П о ж и л о й  ч е л о в е к. Что он разлюбит вас?

М а р и н а. Нет, такими словами я об этом не думала. Он был один, понимаете, он был весь, он был неделим для меня, и без меня я его не представляла. Я, наверно, мешала ему. Я ходила с ним на его лекции, ждала его, когда он сдавал экзамены… Странная, казалось бы, вещь, я даже перестала следить за собой так, как раньше. Мне казалось, что я и так для него прекрасна. Я его. Я ходила какая-то нечесаная, я накидывала пальто на голое тело и ждала его на лавочке перед университетом, когда он сдавал экзамены. Я ловила себя на том, что я отключаюсь, пока его нет, пока он не выйдет… А потом он сбегал по лестнице, и все менялось.

П о ж и л о й  ч е л о в е к. А как же вы сдали экзамены?

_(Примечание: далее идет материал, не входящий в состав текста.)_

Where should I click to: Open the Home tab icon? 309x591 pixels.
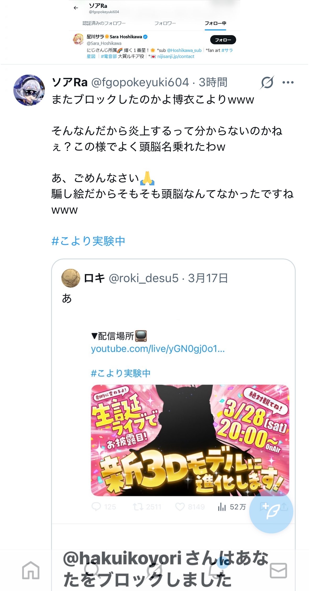click(31, 570)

М а р и н а. Не знаю. Меня, наверно, пожалели. Раньше-то я училась очень прилично. Я была очень напористая студентка. Мне прочили большое будущее. Да я и сама на него надеялась. Если бы не случилось всего этого, из меня бы, наверно, вышла лихая карьеристка. Я много печаталась, оперировала самыми высокими понятиями, поднимала, защищала, угрожала… И ничего не понимала, душой, что ли, не задумывалась… (Пауза.) Печаталась та женщина во мне, которая собиралась прожить жизнь по этапам. Как одинокий паровоз из школьного учебника — от точки А до точки Б.

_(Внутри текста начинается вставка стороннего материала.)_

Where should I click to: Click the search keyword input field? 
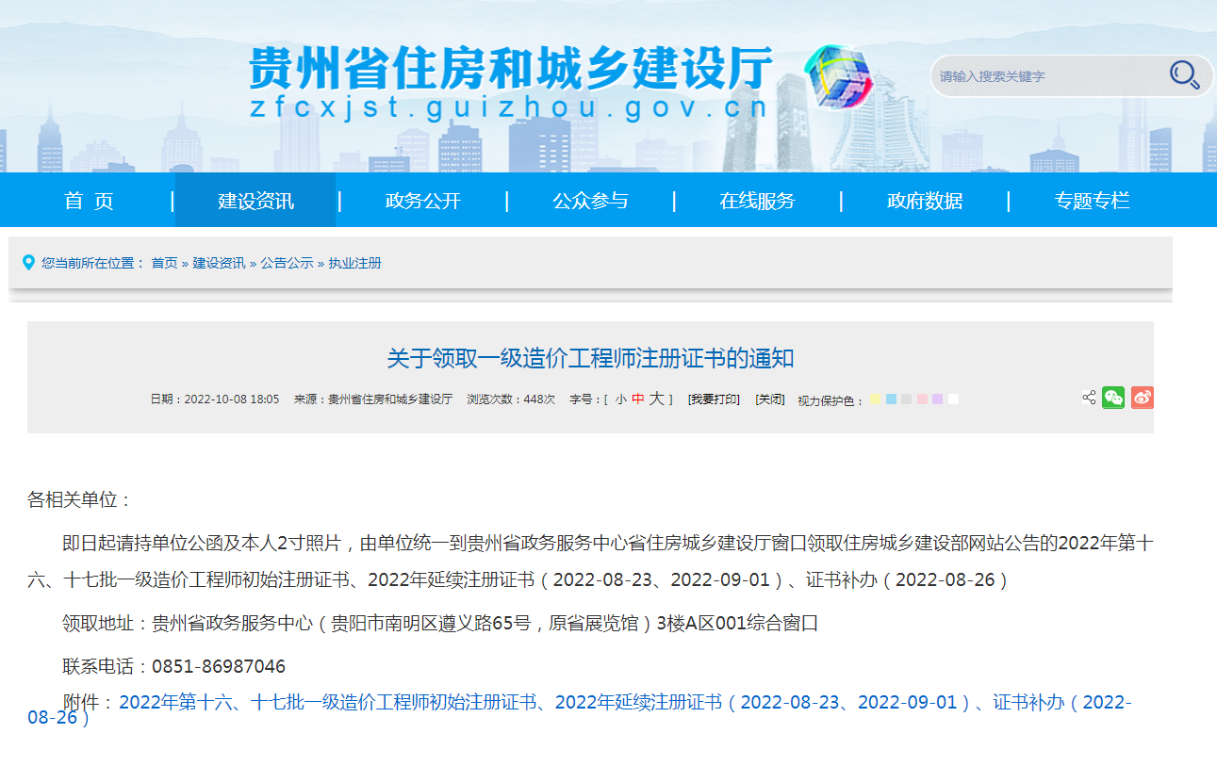click(x=1046, y=76)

П о ж и л о й  ч е л о в е к. А может быть, именно тогда вы были ближе к истине. Вы никогда не задумывались над этим?

М а р и н а. Ну что вы говорите? Вы — пожилой человек, проживший жизнь человек. Вы что, хотите этим самым меня успокоить? Подтолкнуть на всегда возможный путь?

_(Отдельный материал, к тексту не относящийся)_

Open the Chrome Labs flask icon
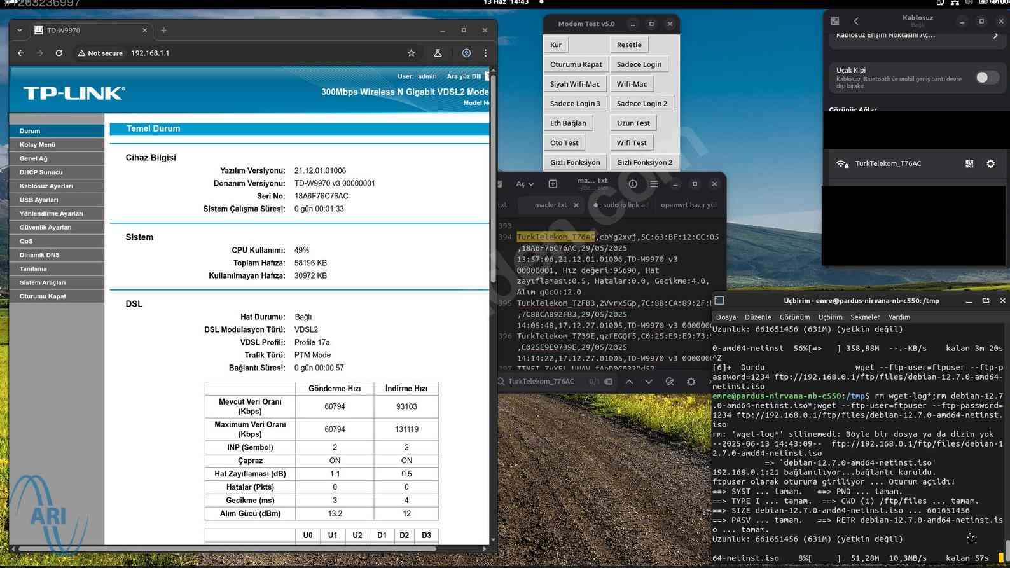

П о ж и л о й  ч е л о в е к. Вот вы говорите — я, не понимая, оперировала самыми высокими понятиями. Вряд ли вы уж совсем ничего не понимали. Просто они были не ваши, без вашей крови, не выстраданы. Потом прошла часть жизни, высокие понятия как бы отошли на второй план. Жизнь более конкретна, она полна полутонов, трудно определить одним словом все, что с нами совершается. Оно и хорошее, и плохое — одновременно. Хотя бы ваша первая встреча с Максимом… Я не могу сказать, что она мне понравилась. Хочется верить, что это серьезно, и вдруг какое-то вранье, душевная расхристанность. Согласитесь со мной.


Марина молчит.


Ну хорошо. А теперь вы вообще избегаете этих… высоких, как вы говорите, понятий? Боитесь, что ли?

М а р и н а. Может быть.

П о ж и л о й  ч е л о в е к. Извините, а чем вы лучше сегодня без них, чем вчерашняя с ними, но как с побрякушками?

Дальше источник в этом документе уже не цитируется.